- Exercise materials -
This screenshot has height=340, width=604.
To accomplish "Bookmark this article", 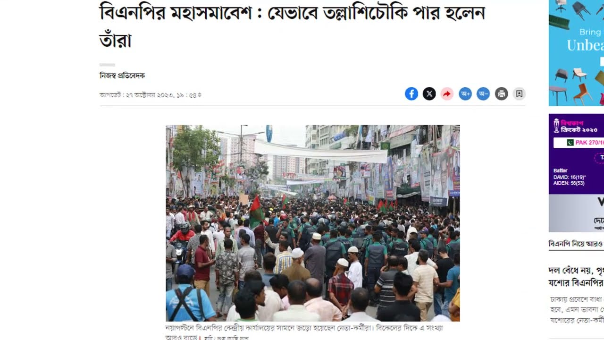I will [x=519, y=94].
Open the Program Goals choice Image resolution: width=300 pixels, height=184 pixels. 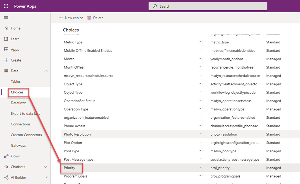coord(75,176)
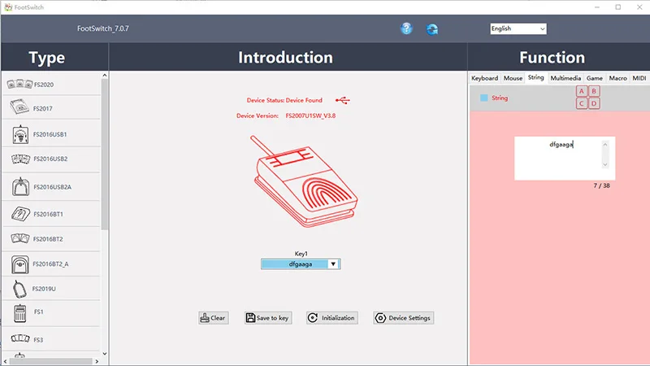This screenshot has height=366, width=650.
Task: Select key D in the key selector
Action: tap(594, 103)
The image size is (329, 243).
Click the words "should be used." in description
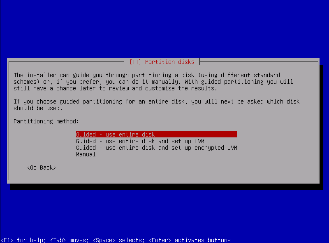pyautogui.click(x=38, y=108)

- Work required -
Begin with the line holding "The image size is (329, 243)." and end with the last line of the listing. Reproduce each of those lines exactly, and leave every picture out.

- Response to this exercise -
The image size is (329, 243).
Click the words "should be used." in description
pyautogui.click(x=38, y=108)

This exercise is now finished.